**What you should do**
List every line below containing "Enable".

####

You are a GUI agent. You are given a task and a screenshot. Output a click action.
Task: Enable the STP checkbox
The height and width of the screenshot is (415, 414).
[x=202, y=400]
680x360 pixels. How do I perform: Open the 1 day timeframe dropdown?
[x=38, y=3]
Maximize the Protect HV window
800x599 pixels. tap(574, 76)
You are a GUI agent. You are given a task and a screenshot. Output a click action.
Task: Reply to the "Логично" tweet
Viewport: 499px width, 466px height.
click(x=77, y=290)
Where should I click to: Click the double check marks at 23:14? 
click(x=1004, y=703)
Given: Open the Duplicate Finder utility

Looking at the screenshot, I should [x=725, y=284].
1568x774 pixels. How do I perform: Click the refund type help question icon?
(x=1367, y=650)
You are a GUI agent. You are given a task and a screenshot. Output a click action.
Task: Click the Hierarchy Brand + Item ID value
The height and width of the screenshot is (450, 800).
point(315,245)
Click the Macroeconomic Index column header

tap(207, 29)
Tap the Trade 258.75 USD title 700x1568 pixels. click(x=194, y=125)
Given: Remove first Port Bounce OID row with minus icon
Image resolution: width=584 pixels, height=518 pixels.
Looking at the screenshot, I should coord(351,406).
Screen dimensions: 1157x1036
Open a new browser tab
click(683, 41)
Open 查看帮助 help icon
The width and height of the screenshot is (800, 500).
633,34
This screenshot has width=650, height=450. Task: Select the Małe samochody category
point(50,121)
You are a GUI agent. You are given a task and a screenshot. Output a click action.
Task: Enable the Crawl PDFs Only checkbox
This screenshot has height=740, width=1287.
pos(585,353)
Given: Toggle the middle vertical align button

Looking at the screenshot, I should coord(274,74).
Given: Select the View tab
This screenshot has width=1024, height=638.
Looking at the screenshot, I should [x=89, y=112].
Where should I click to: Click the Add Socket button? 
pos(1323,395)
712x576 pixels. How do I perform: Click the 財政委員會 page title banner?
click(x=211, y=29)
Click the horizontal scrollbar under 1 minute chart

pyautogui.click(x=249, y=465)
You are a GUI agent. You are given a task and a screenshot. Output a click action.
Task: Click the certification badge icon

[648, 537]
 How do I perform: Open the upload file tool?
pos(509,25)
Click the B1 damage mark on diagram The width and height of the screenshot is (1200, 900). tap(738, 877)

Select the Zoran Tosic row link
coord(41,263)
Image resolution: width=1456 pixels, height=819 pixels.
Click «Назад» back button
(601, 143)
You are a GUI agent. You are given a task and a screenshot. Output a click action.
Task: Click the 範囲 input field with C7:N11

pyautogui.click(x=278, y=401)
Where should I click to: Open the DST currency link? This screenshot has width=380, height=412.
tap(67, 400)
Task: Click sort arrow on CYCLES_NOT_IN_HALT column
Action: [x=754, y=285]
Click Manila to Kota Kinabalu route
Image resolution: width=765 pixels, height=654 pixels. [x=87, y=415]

####

**Exercise answer**
Task: Enable the STP checkbox
Task: Enable the Crawl PDFs Only checkbox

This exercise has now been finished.